Stored data entries:
Start of Block

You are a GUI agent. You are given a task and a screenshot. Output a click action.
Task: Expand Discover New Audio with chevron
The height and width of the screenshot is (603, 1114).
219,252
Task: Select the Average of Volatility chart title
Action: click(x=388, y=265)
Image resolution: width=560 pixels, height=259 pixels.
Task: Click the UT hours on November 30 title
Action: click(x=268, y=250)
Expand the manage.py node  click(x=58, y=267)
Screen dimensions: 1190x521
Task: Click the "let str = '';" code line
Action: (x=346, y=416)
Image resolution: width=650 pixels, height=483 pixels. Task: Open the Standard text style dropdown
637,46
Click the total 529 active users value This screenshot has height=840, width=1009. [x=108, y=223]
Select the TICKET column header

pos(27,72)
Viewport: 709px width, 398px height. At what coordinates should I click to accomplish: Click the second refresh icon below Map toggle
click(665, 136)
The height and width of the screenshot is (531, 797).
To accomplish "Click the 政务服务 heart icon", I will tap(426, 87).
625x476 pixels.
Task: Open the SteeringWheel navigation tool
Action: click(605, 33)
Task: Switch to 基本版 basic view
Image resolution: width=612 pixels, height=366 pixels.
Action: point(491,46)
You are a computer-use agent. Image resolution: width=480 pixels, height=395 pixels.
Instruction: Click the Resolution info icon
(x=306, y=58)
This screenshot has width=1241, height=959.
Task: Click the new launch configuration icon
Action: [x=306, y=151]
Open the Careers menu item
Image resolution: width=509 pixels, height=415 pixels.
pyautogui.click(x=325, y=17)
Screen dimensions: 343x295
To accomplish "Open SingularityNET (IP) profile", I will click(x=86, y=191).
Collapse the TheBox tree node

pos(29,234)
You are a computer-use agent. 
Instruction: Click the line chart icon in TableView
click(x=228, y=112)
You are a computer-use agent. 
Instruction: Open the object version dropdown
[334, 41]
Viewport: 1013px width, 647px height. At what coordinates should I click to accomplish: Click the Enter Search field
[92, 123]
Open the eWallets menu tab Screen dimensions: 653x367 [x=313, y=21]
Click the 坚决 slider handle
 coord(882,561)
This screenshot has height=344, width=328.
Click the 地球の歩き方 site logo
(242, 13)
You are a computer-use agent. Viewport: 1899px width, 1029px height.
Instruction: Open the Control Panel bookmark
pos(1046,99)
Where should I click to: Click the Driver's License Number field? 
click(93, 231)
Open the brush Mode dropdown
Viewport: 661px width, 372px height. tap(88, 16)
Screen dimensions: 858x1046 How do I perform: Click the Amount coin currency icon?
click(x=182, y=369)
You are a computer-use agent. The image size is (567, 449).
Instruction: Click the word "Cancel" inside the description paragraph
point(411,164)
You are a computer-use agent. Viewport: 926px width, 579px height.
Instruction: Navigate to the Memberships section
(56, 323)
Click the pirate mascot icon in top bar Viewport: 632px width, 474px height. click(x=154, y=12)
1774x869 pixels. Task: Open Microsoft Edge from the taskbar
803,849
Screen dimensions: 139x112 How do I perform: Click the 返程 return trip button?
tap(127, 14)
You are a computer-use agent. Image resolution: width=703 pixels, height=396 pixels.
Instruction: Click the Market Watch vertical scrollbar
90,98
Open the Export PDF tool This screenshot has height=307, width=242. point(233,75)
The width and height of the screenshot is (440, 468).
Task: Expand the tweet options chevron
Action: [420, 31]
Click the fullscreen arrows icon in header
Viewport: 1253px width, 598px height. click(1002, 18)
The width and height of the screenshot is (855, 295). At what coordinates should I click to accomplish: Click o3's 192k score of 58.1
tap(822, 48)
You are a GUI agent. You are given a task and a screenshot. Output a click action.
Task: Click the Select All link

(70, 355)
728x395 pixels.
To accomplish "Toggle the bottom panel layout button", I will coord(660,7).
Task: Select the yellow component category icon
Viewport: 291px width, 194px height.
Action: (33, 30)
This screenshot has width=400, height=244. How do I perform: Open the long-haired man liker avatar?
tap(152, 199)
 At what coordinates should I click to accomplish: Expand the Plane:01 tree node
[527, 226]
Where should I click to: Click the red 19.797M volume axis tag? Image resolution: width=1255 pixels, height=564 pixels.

End of Block

ACTIVITY →
Each record, from first to last, should be returned verbatim.

WRITTEN RESPONSE →
You are a GUI agent. You are given a task and a screenshot. Output a click action.
Task: Expand Discover New Audio with chevron
The height and width of the screenshot is (603, 1114).
219,252
Task: Select the Average of Volatility chart title
Action: click(x=388, y=265)
Image resolution: width=560 pixels, height=259 pixels.
Task: Click the UT hours on November 30 title
Action: click(x=268, y=250)
Expand the manage.py node  click(x=58, y=267)
Screen dimensions: 1190x521
Task: Click the "let str = '';" code line
Action: (x=346, y=416)
Image resolution: width=650 pixels, height=483 pixels. Task: Open the Standard text style dropdown
637,46
Click the total 529 active users value This screenshot has height=840, width=1009. [x=108, y=223]
Select the TICKET column header

pos(27,72)
Viewport: 709px width, 398px height. At what coordinates should I click to accomplish: Click the second refresh icon below Map toggle
click(665, 136)
The height and width of the screenshot is (531, 797).
To accomplish "Click the 政务服务 heart icon", I will tap(426, 87).
625x476 pixels.
Task: Open the SteeringWheel navigation tool
Action: click(605, 33)
Task: Switch to 基本版 basic view
Image resolution: width=612 pixels, height=366 pixels.
Action: point(491,46)
You are a computer-use agent. Image resolution: width=480 pixels, height=395 pixels.
Instruction: Click the Resolution info icon
(x=306, y=58)
This screenshot has width=1241, height=959.
Task: Click the new launch configuration icon
Action: [x=306, y=151]
Open the Careers menu item
Image resolution: width=509 pixels, height=415 pixels.
pyautogui.click(x=325, y=17)
Screen dimensions: 343x295
To accomplish "Open SingularityNET (IP) profile", I will click(x=86, y=191).
Collapse the TheBox tree node

pos(29,234)
You are a computer-use agent. 
Instruction: Click the line chart icon in TableView
click(x=228, y=112)
You are a computer-use agent. 
Instruction: Open the object version dropdown
[334, 41]
Viewport: 1013px width, 647px height. At what coordinates should I click to accomplish: Click the Enter Search field
[92, 123]
Open the eWallets menu tab Screen dimensions: 653x367 [x=313, y=21]
Click the 坚决 slider handle
 coord(882,561)
This screenshot has height=344, width=328.
Click the 地球の歩き方 site logo
(242, 13)
You are a computer-use agent. Viewport: 1899px width, 1029px height.
Instruction: Open the Control Panel bookmark
pos(1046,99)
Where should I click to: Click the Driver's License Number field? 
click(93, 231)
Open the brush Mode dropdown
Viewport: 661px width, 372px height. tap(88, 16)
Screen dimensions: 858x1046 How do I perform: Click the Amount coin currency icon?
click(x=182, y=369)
You are a computer-use agent. The image size is (567, 449).
Instruction: Click the word "Cancel" inside the description paragraph
point(411,164)
You are a computer-use agent. Viewport: 926px width, 579px height.
Instruction: Navigate to the Memberships section
(56, 323)
Click the pirate mascot icon in top bar Viewport: 632px width, 474px height. click(x=154, y=12)
1774x869 pixels. Task: Open Microsoft Edge from the taskbar
803,849
Screen dimensions: 139x112 How do I perform: Click the 返程 return trip button?
tap(127, 14)
You are a computer-use agent. Image resolution: width=703 pixels, height=396 pixels.
Instruction: Click the Market Watch vertical scrollbar
90,98
Open the Export PDF tool This screenshot has height=307, width=242. point(233,75)
The width and height of the screenshot is (440, 468).
Task: Expand the tweet options chevron
Action: [420, 31]
Click the fullscreen arrows icon in header
Viewport: 1253px width, 598px height. click(1002, 18)
The width and height of the screenshot is (855, 295). At what coordinates should I click to accomplish: Click o3's 192k score of 58.1
tap(822, 48)
You are a GUI agent. You are given a task and a screenshot. Output a click action.
Task: Click the Select All link

(70, 355)
728x395 pixels.
To accomplish "Toggle the bottom panel layout button", I will coord(660,7).
Task: Select the yellow component category icon
Viewport: 291px width, 194px height.
Action: (33, 30)
This screenshot has width=400, height=244. How do I perform: Open the long-haired man liker avatar?
tap(152, 199)
 At what coordinates should I click to accomplish: Expand the Plane:01 tree node
[527, 226]
Where should I click to: Click the red 19.797M volume axis tag? Image resolution: width=1255 pixels, height=564 pixels.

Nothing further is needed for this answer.